Stepping Up: Coming Clean In Community

by | Sep 5, 2017 | Teaching Yoga

As humans, community is at the heart of our happiness and health. We crave conscious connection, and the vast majority of people are looking for interpersonal exchange when they enter into a group dynamic. The yoga community is no different in its collective need for interdependent communion, and in most instances the yoga studio offers a physical container for fostering love, compassion, and acceptance.

As with anything created by humans, sometimes the intent is misperceived, and in the worst case scenario it can actually be used against those it was intended to serve. Let’s look at public education. Public education was intended to offer ALL students the access to free education intended to lead to literacy and a better life. Over the years, government has twisted our public education system, and ultimately shifted the focus from the student to the teacher by imposing standardized testing, teacher quota, and other forms of benchmarking. These tests are not designed to assess the students knowledge or ability to apply the skills they are learning, but rather these tests are designed to determine whether or not the teacher is doing an adequate job instructing.

The  moment the attention shifts from the student to the teacher is the moment that the community shifts from interdependent and uplifting to dependent and controlling. When the teacher becomes “Head Master” the students lose their voice, and ultimately their ability to learn and practice the skills being taught. This paradigm is prevalent in our public school system, but it also exists in our social circles, churches, government, and support communities.

Last week as our country tried to right itself after a natural disaster swept thousands of homes into the ocean, the world saw hundreds of thousands of people coming together to trudge through the water and help their neighbor. The outpour of support and love has been uplifting and encouraging to witness, but we still have a long way to go. For every rescue there was a casualty, and for every casualty there was a gaping hole that can not be mended with government aid or a warm blanket.

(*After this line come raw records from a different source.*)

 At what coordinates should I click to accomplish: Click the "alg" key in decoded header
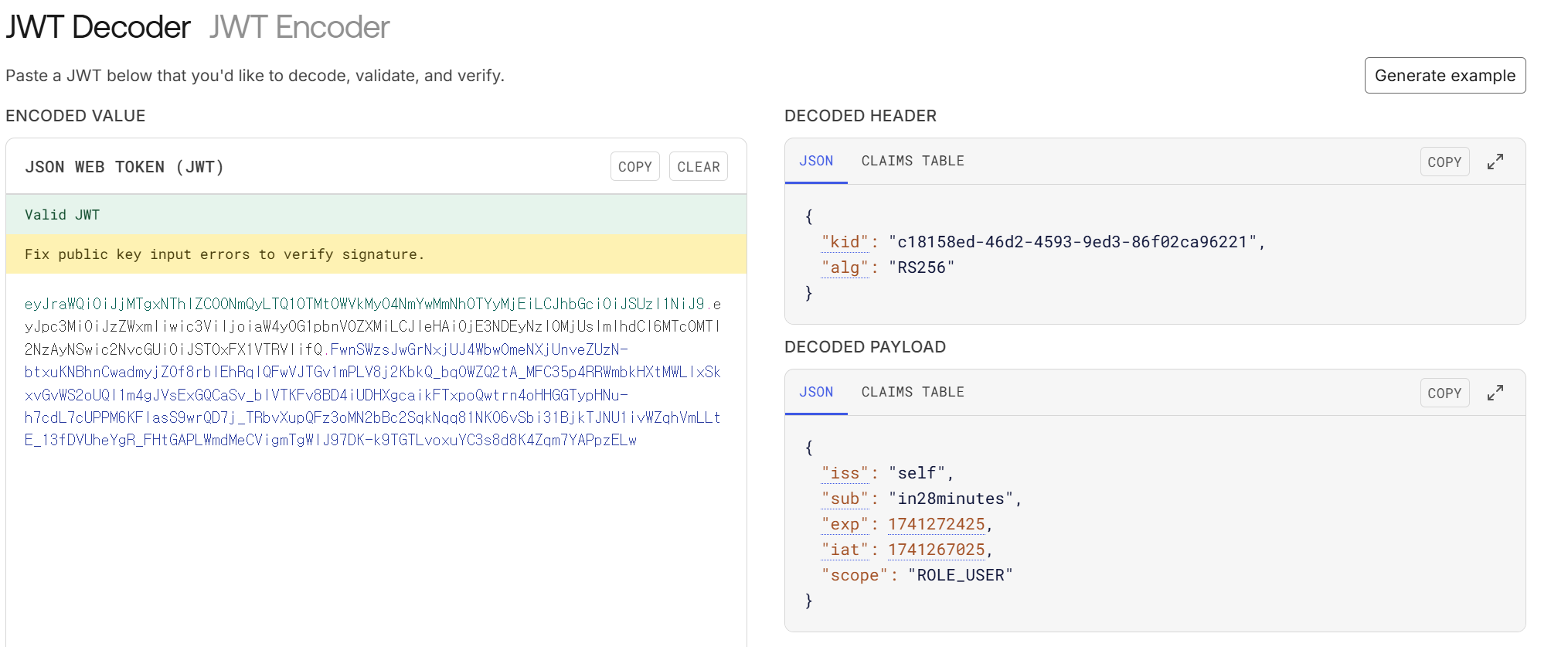click(x=845, y=267)
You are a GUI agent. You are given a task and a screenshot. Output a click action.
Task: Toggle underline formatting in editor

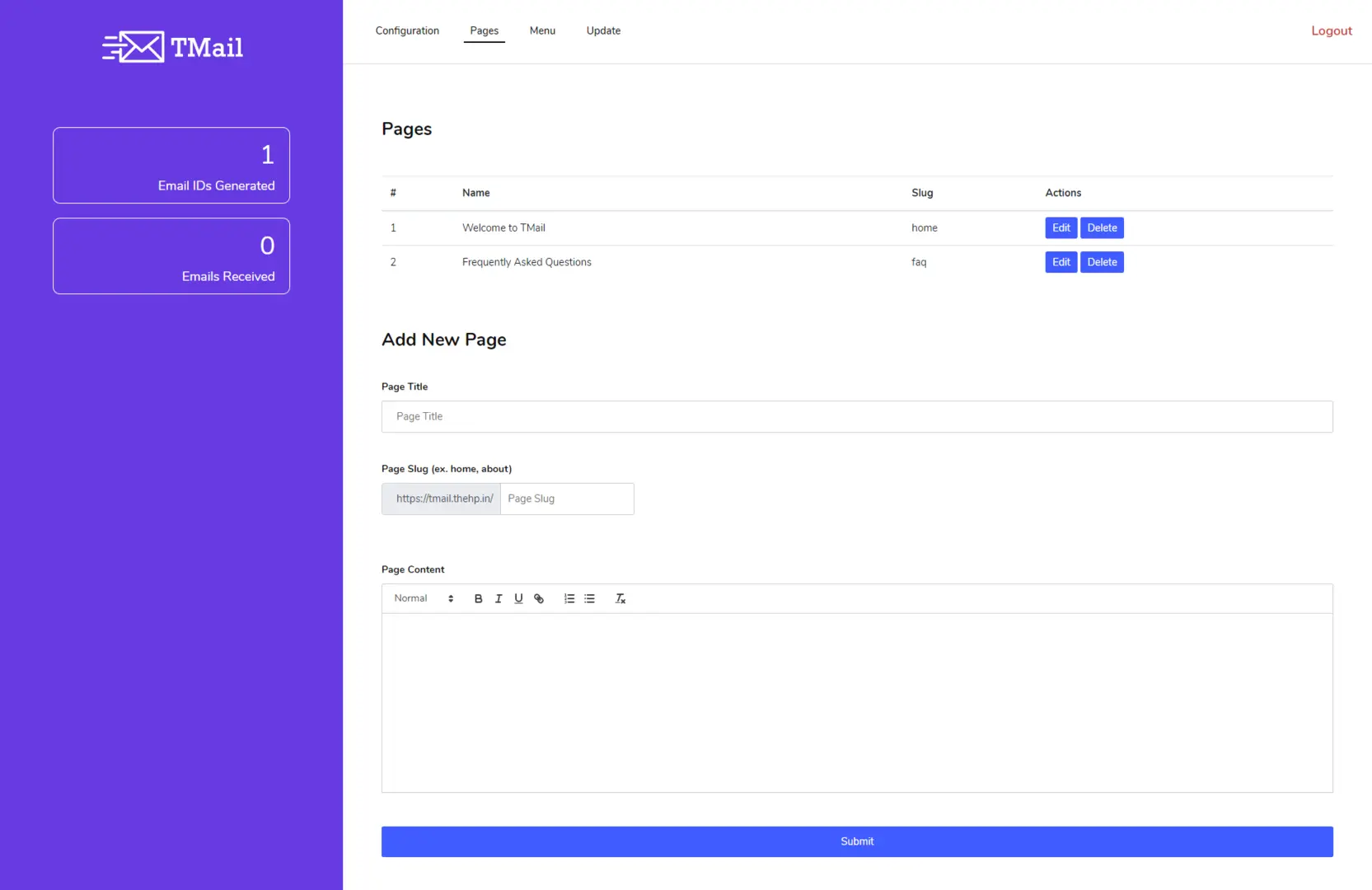[x=518, y=599]
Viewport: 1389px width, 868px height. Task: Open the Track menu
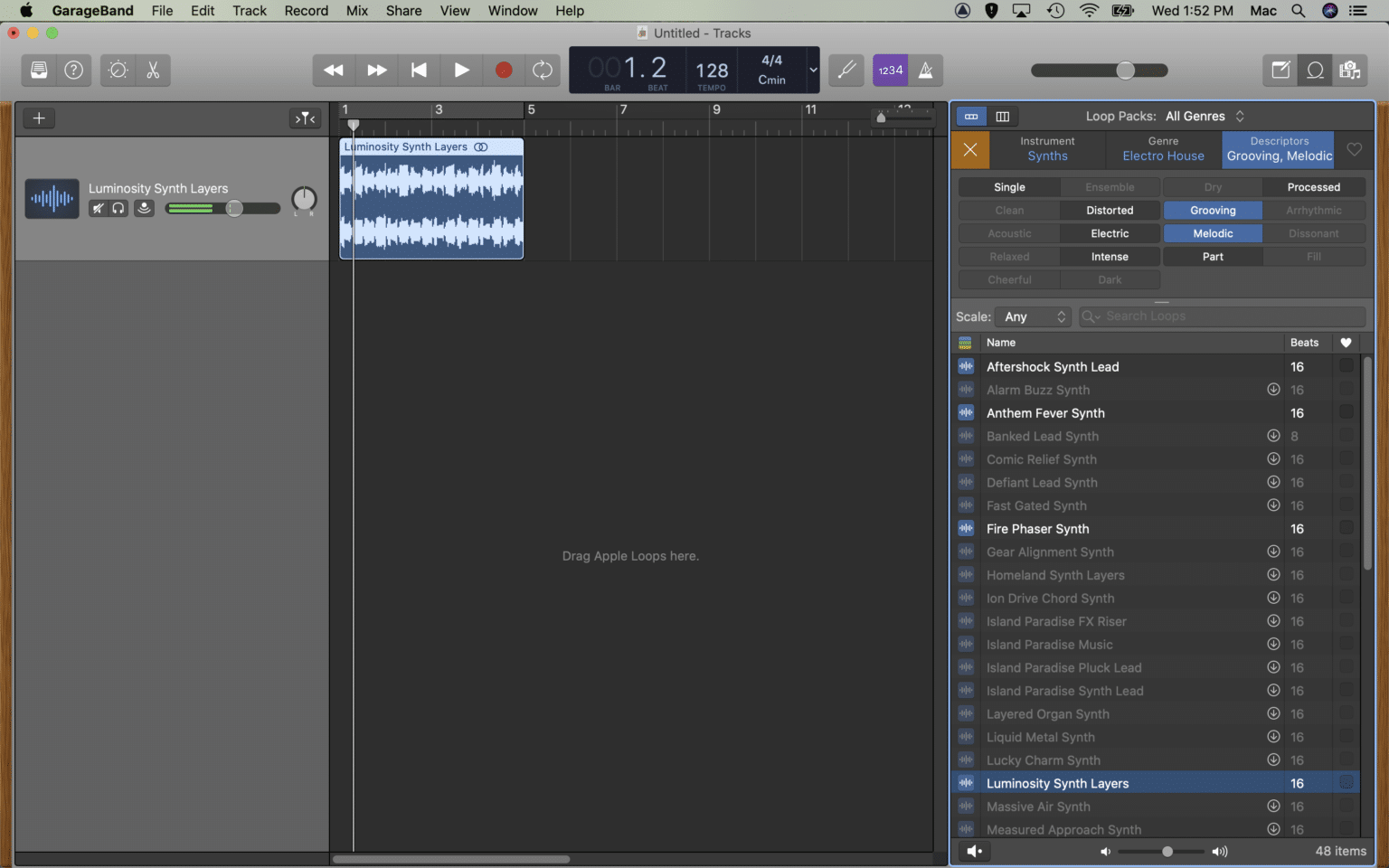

Amidst the social media outcries, heartbreaking status updates, and depressing headlines were countless fundraisers and opportunities fo support those experiencing loss. At first, these events were backed with images of the disaster, images of hope, or images of rescue and rebuilding. As the days went on something changed though. The focus shifted, and it started to become more about who was doing the service rather who was being served.

When we take the seat of service, when we decided that we are going to go into a profession where we are lifting up others, we lay down our intention to lift up ourself. It is impossible to lift others up if we are preoccupied with ourselves and our status in society. Whether we are taking the seat of a teacher, a doctor, nurse, clergy, or any other profession where we are called to come clean of our own agenda, it is important to set our own ego aside and put the person or people we are serving first.

As I scrolled through my news feed Friday afternoon I saw so much heartbreak, so much pain, and then I saw so many community leaders promoting themselves. It made me think, when did it become about the teacher, or the politician, or the corporation? When did we loose sight of the students, the people?

Social media has brought an onslaught of psychic energy into our homes. It has given the world permission to promote personal agendas, projected judgements, and personal insecurities. It has become a vehicle for the world to download their personal projection to everyone on their friend list. Perhaps it’s time for us to take a look at our values and check in to see if they are in alignment with the energy we are emitting.

Of course, this article is no different; it is in fact my personal opinion about the misuse of social media to propagate individual’s popularity during times of disaster. But there is no judgment associated with this editorial. Essentially, this is yet another opportunity for us to check in with our essential values, to identify what is really important, and to realign our intentions towards the greatest good. There is no place in our schools, churches, government, or so called communities for narcissism. Perhaps it’s time to check in with our intentions, with the application of mindfulness (non-judgment), to see if what we are putting out is a reflection of our loving kindness.